Stored data:
:::::
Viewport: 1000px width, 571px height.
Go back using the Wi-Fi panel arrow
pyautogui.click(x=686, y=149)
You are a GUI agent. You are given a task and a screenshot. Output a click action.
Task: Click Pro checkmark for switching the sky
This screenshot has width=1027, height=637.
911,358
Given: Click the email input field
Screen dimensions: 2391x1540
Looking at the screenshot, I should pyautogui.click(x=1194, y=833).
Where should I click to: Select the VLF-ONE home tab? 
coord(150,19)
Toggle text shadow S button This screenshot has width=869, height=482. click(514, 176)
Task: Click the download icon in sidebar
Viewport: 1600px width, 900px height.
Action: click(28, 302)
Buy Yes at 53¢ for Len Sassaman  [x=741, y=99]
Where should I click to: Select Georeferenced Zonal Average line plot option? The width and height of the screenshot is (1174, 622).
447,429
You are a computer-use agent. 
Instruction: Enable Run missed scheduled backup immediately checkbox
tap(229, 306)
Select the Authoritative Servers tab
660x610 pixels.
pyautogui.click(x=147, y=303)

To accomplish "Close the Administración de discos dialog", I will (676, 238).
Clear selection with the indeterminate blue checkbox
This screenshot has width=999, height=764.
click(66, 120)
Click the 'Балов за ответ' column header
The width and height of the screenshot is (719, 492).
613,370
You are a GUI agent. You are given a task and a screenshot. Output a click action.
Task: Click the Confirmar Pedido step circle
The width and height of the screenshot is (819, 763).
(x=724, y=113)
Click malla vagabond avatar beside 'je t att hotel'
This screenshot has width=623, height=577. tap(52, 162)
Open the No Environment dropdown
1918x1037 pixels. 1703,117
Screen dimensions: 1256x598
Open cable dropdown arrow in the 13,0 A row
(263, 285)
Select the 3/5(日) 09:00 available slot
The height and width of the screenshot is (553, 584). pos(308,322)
:::::
Problem requirements: Write out the data above again, word for word.

Task solution:
Viewport: 1000px width, 571px height.
Go back using the Wi-Fi panel arrow
pyautogui.click(x=686, y=149)
You are a GUI agent. You are given a task and a screenshot. Output a click action.
Task: Click Pro checkmark for switching the sky
This screenshot has width=1027, height=637.
911,358
Given: Click the email input field
Screen dimensions: 2391x1540
Looking at the screenshot, I should pyautogui.click(x=1194, y=833).
Where should I click to: Select the VLF-ONE home tab? 
coord(150,19)
Toggle text shadow S button This screenshot has width=869, height=482. click(514, 176)
Task: Click the download icon in sidebar
Viewport: 1600px width, 900px height.
Action: click(28, 302)
Buy Yes at 53¢ for Len Sassaman  [x=741, y=99]
Where should I click to: Select Georeferenced Zonal Average line plot option? The width and height of the screenshot is (1174, 622).
447,429
You are a computer-use agent. 
Instruction: Enable Run missed scheduled backup immediately checkbox
tap(229, 306)
Select the Authoritative Servers tab
660x610 pixels.
pyautogui.click(x=147, y=303)

To accomplish "Close the Administración de discos dialog", I will (676, 238).
Clear selection with the indeterminate blue checkbox
This screenshot has width=999, height=764.
click(66, 120)
Click the 'Балов за ответ' column header
The width and height of the screenshot is (719, 492).
613,370
You are a GUI agent. You are given a task and a screenshot. Output a click action.
Task: Click the Confirmar Pedido step circle
The width and height of the screenshot is (819, 763).
(x=724, y=113)
Click malla vagabond avatar beside 'je t att hotel'
This screenshot has width=623, height=577. tap(52, 162)
Open the No Environment dropdown
1918x1037 pixels. 1703,117
Screen dimensions: 1256x598
Open cable dropdown arrow in the 13,0 A row
(263, 285)
Select the 3/5(日) 09:00 available slot
The height and width of the screenshot is (553, 584). pos(308,322)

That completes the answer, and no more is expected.